(Saved data entries)
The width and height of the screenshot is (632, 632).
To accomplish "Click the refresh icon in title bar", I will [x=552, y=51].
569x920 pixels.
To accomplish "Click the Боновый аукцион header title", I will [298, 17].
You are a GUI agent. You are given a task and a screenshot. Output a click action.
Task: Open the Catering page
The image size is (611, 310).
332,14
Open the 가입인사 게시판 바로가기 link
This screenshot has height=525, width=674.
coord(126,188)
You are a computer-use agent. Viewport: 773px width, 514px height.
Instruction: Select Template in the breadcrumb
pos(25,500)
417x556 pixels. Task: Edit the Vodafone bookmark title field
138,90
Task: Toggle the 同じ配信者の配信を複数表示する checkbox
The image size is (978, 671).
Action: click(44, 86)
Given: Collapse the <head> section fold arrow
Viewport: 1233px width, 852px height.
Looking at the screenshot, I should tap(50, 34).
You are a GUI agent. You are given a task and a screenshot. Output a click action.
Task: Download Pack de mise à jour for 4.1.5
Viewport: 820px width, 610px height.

#### YOUR TASK
Locate the line that contains "Viewport: 1233px width, 852px height.", then please quote it and every line after it to the end of the entries above, exactly and with nothing else.

#### YOUR SOLUTION
Viewport: 1233px width, 852px height.
Looking at the screenshot, I should tap(50, 34).
You are a GUI agent. You are given a task and a screenshot. Output a click action.
Task: Download Pack de mise à jour for 4.1.5
Viewport: 820px width, 610px height.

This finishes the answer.